Gardeners are the easiest people to buy gifts for because you don’t have to buy gifts for us. Creative scrounging can produce treasures with the fine patina of age: mossy brick, artfully limed pots, pre-lichened rocks, rusted machine parts: the sort of ornament a respectable garden demands as old money demands old family silver, even if it’s someone else’s family.
A gift of service always fits; every gardener has chores she puts off too long. No gardener is good at everything; chances are you can build a better trellis, prune a more difficult tree, reach or climb higher than some gardener on your list. You might pledge some hours on your food dehydrator when your friend’s tomatoes all ripen at once, or canning lessons and help. Child care while your friend works on something blissful or dangerous might be welcome.

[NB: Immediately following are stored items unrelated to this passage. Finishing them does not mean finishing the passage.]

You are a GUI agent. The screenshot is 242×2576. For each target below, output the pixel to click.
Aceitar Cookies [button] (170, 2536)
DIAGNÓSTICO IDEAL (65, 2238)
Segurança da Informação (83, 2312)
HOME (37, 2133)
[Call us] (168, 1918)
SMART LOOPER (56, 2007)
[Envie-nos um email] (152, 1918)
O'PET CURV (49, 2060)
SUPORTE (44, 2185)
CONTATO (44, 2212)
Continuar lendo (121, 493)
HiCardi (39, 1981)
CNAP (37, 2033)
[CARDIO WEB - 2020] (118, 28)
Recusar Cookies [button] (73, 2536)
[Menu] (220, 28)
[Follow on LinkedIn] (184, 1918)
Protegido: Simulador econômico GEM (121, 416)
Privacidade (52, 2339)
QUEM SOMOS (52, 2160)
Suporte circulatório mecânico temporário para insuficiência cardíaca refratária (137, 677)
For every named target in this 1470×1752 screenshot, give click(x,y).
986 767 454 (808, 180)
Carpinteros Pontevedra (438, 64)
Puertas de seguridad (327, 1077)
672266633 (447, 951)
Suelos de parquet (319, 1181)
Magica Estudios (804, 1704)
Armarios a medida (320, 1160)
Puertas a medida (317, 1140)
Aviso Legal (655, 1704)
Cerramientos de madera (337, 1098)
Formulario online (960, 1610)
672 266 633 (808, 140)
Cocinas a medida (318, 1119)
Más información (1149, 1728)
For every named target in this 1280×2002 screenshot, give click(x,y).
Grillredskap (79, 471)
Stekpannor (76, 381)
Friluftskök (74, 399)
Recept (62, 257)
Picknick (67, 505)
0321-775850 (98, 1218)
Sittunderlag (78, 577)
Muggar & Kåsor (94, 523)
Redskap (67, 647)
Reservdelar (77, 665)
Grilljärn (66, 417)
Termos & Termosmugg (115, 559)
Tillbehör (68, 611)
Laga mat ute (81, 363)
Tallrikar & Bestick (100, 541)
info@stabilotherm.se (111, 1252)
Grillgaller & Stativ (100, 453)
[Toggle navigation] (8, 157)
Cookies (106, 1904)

Gardeners always have something to give each other. The economy of gardens is one of plenty. If you have rosemary or oregano, you probably have more than you can use, and someone could use some in the garden or kitchen. If you have something rare, you might be able to give away cuttings and starts. You might have a family heirloom to pass on and spread around: one of my personal favorites is the walking onion our friend Robbie’s Aunt Evelyn brought me all the way from Ohio some years back. (Oh, dear, was that legal? Auntie Ev was the soul of gentle propriety and it never occurred to me to quiz her about it.) She’d got it from her mother, who’d got it from her mother, etc.
If you give someone an unusual plant, give him enough information to do right by it. A note on culture and the plant’s origins and history, printed out handsomely, makes the offering ceremonious.
A stack of plant catalogues and a gift certificate is a good combination; in the middle of winter, it’s immediately gratifying as garden porn. A membership to a local arboretum or botanical garden is redeemable whenever the weather’s decent. Plant societies exist for iris lovers and rose partisans, fuchsia or orchid growers, bonsai addicts, and native plant advocates in many states.
A box of worms, a composter with a difference, is gratifying in a more concrete way. This is a gift that a minimally-skilled giver doesn’t have to buy; your own already-thriving colony will supply the worms, and a box can be built or improvised. To be thorough, throw in a book on the subject and a bag of finished worm castings. The truly inspired will present these in a Godiva chocolates box.
I suppose most of my friends and family will have read this column before the holidays. I can’t wait to see what I’ll get. (Come to think of it, I can’t wait to see what I’ll give.) Whatever it is, I suppose it’ll serve me right.